After locating the line that contains "Кантемир (840, 90)" in the records below, write out exactly that line and each line after it through the one that contains "Выставки (757, 559)", and nothing else.

'''

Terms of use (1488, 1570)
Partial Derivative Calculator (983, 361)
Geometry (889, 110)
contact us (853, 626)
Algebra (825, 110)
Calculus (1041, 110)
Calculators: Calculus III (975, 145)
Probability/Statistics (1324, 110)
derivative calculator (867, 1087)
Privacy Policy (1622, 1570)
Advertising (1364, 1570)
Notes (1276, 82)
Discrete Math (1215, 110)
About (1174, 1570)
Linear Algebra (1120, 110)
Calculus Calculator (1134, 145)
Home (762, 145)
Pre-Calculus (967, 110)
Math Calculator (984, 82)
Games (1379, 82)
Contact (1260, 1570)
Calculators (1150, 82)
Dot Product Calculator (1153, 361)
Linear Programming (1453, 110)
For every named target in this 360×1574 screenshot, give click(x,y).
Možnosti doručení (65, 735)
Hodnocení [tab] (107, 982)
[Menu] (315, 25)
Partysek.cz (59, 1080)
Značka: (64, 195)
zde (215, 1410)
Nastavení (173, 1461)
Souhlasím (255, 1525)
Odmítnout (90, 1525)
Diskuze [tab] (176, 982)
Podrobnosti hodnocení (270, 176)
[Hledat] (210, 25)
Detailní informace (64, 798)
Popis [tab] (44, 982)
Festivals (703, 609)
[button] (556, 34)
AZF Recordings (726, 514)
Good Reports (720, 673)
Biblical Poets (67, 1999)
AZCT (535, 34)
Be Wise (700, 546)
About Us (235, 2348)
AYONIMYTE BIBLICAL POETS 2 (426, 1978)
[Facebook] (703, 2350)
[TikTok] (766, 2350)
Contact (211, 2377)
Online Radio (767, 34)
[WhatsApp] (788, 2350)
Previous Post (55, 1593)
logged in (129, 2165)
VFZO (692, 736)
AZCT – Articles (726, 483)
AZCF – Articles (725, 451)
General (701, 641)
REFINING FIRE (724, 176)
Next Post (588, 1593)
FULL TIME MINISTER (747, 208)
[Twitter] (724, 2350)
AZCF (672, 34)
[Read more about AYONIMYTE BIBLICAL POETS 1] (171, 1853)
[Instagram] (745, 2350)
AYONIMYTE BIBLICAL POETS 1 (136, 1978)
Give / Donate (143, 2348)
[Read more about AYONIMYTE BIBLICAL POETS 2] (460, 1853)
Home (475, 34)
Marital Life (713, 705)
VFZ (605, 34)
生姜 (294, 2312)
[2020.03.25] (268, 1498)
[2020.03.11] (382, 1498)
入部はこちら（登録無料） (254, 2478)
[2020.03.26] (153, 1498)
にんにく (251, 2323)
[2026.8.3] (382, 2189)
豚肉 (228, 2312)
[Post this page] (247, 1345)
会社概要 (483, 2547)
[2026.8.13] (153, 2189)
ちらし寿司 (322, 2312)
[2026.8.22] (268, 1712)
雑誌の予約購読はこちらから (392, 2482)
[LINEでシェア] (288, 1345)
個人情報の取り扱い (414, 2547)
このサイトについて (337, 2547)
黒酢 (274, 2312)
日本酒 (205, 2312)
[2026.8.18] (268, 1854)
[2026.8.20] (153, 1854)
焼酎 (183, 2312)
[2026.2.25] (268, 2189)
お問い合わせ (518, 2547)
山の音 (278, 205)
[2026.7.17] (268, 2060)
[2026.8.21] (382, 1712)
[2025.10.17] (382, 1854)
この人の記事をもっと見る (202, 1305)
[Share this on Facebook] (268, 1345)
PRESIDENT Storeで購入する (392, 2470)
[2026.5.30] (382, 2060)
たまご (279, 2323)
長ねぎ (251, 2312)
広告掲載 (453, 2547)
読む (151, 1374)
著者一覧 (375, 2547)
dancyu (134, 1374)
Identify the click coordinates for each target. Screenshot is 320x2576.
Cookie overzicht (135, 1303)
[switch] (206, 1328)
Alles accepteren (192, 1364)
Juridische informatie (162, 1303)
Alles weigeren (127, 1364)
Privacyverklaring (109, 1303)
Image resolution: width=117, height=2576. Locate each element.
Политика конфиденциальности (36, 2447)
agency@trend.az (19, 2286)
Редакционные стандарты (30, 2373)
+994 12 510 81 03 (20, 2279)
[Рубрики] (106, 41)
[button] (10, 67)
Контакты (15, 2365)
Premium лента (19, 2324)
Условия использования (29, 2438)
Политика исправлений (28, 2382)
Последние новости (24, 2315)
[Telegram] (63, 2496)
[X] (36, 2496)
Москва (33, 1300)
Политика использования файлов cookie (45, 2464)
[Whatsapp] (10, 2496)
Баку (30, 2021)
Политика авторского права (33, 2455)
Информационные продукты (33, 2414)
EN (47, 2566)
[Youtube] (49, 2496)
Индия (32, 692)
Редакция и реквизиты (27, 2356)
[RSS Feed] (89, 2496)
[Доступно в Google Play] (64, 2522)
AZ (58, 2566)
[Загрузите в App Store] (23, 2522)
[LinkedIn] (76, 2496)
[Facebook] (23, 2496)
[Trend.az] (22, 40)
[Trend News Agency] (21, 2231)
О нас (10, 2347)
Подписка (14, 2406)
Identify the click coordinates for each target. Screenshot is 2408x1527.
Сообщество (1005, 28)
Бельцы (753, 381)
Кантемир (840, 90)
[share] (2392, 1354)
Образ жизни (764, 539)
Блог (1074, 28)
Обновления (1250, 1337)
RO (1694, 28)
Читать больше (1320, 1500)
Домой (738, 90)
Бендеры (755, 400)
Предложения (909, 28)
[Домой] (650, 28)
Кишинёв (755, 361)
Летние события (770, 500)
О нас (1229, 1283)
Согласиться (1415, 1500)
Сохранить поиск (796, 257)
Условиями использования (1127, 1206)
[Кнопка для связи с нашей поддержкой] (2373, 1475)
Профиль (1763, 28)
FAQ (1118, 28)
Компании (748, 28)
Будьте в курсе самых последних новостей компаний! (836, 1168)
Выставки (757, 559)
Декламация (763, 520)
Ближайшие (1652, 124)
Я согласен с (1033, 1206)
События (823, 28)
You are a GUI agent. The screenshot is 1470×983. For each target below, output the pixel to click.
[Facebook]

'''

▶ **TASK RESPONSE**
Кантемир (840, 90)
[share] (2392, 1354)
Образ жизни (764, 539)
Блог (1074, 28)
Обновления (1250, 1337)
RO (1694, 28)
Читать больше (1320, 1500)
Домой (738, 90)
Бендеры (755, 400)
Предложения (909, 28)
[Домой] (650, 28)
Кишинёв (755, 361)
Летние события (770, 500)
О нас (1229, 1283)
Согласиться (1415, 1500)
Сохранить поиск (796, 257)
Условиями использования (1127, 1206)
[Кнопка для связи с нашей поддержкой] (2373, 1475)
Профиль (1763, 28)
FAQ (1118, 28)
Компании (748, 28)
Будьте в курсе самых последних новостей компаний! (836, 1168)
Выставки (757, 559)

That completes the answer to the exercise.